The history of the word nigger is often traced to the Latin word niger, meaning Black. No matter what its origins, by the early 1800s, it was firmly established as a derogative name. In the 21st century, it remains a principal term of White racism, regardless of who is using it. Social scientists agree that words like nigger, kike, spic, and wetback come from three categories: disparaging nicknames (chink, dago, nigger); explicit group devaluations (“Jew him down” or “niggering the land”); and irrelevant ethnic names used as a mild disparagement (“jewbird” for cuckoos having prominent beaks or “Irish confetti” for bricks thrown in a fight.)
Over time, racial slurs have victimized all racial and ethnic groups; but no American group has endured as many racial nicknames as Blacks: coon, tom, savage, pickaninny, mammy, buck, samba, jigaboo, and buckwheat are some. Many of these slurs became fully traditional pseudo-scientific, literary, cinematic, and everyday distortions of African Americans. These caricatures, whether spoken, written, or reproduced in media and material objects, reflect the extent, the vast network, of anti-Black prejudice.

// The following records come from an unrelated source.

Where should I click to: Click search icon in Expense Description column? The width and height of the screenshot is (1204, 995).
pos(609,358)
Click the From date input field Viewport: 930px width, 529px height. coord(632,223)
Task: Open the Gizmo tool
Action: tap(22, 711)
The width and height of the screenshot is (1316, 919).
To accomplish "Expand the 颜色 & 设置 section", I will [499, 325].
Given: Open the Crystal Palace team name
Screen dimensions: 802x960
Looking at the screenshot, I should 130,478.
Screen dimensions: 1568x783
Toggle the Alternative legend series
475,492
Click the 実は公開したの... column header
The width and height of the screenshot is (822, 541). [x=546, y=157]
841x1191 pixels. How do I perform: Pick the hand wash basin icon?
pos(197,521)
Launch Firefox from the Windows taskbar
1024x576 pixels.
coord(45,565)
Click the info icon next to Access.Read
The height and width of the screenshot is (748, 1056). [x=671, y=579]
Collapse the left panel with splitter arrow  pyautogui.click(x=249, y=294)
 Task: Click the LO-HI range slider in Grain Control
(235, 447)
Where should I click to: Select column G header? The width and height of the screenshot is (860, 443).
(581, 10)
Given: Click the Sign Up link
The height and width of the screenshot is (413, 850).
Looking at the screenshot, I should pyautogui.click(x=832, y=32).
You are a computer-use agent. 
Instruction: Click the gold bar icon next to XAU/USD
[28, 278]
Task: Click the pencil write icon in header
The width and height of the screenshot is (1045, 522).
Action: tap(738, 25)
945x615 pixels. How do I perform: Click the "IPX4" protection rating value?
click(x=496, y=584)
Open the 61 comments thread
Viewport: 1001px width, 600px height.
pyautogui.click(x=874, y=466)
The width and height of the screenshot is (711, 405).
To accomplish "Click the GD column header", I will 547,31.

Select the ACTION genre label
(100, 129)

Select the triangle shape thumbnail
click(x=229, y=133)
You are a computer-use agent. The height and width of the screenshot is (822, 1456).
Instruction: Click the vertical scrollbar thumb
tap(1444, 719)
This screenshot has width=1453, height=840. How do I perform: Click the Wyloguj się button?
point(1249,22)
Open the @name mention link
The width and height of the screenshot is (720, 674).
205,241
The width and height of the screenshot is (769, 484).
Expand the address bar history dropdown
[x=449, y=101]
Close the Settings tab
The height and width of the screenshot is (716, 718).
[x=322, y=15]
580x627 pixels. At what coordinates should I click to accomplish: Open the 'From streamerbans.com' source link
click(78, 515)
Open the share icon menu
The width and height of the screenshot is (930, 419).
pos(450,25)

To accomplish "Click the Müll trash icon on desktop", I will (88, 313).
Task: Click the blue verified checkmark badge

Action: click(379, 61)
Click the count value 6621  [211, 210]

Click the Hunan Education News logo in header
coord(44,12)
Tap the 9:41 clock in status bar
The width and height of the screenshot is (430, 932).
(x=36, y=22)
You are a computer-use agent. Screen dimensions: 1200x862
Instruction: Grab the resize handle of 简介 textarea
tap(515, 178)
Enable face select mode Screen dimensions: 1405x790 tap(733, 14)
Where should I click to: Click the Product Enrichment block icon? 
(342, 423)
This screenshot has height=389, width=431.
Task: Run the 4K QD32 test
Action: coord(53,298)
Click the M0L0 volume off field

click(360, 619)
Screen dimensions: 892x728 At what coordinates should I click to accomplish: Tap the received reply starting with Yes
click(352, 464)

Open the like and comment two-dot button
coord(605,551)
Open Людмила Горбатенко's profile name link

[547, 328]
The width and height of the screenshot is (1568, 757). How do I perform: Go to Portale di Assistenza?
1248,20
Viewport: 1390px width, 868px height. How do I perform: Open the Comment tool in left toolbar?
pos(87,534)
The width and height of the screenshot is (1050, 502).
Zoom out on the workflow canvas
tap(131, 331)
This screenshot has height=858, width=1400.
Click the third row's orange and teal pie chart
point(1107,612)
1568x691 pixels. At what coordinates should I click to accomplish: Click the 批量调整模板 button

The word, nigger, carries with it much of the hatred and disgust directed toward Black Africans and African Americans. Historically, nigger defined, limited, made fun of, and ridiculed all Blacks. It was a term of exclusion, a verbal reason for discrimination. Whether used as a noun, verb, or adjective, it strengthened the stereotype of the lazy, stupid, dirty, worthless nobody. No other American surname carries as much purposeful cruelty.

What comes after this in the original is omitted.